At 09:20 AM 7/19/01, Lupi, Guy wrote:
>Thank you to all who replied to this post.  I do have another question for
>you.  When the packet is sent to layer 2 for encapsulation and transmission,
>if it is Ethernet, an Ethernet header is placed on and the frame is
>transmitted.  As far as I know the only requirement is that the frame must
>end on a 32 bit boundary

I don't believe there is any such requirement. TCP and IP headers must end 
on a 32-bit boundary, but the data doesn't have to.

>, must be at least 64 bytes, and is not padded

The Ethernet driver may do the padding if the upper layer does not.
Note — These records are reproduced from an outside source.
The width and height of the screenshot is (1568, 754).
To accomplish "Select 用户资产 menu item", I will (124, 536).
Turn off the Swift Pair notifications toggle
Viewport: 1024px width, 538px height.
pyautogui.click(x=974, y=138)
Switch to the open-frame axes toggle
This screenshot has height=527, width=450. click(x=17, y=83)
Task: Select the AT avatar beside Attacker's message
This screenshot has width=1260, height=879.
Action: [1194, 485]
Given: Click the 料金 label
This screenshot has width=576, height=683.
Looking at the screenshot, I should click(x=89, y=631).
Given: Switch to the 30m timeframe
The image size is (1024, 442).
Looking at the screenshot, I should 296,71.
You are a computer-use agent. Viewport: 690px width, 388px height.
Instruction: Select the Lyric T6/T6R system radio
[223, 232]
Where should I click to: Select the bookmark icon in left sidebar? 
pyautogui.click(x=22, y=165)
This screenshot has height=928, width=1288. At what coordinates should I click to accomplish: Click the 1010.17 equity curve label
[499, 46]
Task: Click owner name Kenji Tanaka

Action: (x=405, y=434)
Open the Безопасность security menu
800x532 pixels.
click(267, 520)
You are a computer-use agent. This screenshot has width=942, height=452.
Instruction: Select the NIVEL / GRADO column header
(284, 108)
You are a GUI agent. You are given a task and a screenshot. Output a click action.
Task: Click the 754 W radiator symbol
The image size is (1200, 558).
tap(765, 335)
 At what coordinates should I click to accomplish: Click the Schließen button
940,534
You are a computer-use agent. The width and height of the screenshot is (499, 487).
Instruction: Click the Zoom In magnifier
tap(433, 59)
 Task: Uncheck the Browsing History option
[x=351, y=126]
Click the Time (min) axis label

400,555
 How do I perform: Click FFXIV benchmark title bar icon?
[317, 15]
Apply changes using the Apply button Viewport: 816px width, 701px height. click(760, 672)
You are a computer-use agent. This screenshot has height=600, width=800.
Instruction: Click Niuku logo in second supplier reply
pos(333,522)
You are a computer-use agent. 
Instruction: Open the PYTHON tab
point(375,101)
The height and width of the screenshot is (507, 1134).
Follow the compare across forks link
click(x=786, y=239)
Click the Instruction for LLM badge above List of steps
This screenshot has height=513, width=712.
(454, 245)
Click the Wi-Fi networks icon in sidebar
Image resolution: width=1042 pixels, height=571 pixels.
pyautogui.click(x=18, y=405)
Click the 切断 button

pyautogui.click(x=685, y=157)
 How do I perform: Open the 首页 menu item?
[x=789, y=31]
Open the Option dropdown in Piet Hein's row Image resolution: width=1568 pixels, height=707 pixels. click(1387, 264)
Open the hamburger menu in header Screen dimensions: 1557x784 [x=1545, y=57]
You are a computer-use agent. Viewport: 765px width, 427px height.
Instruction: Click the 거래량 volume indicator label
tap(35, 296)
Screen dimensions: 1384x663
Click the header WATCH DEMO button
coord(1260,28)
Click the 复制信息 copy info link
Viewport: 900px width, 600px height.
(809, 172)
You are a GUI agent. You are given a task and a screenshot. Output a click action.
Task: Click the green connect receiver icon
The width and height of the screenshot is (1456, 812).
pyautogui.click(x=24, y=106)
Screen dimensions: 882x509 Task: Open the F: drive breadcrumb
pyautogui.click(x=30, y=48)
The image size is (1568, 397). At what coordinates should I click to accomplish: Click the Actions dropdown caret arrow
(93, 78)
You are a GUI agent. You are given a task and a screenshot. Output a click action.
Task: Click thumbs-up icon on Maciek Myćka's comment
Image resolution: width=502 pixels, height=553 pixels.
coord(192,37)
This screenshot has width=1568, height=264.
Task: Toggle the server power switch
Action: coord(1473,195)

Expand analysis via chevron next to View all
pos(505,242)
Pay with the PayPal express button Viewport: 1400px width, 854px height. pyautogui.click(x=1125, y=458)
>further.  So that if the packet is 700 bytes, and is encapsulated in an
>Ethernet frame, the total would be approximately 726 bytes.

That sounds right for most cases. To the 700, you would add:

8 bytes of preamble (This is usually not counted as part of the frame. The 
preamble is used for clock synchronization.)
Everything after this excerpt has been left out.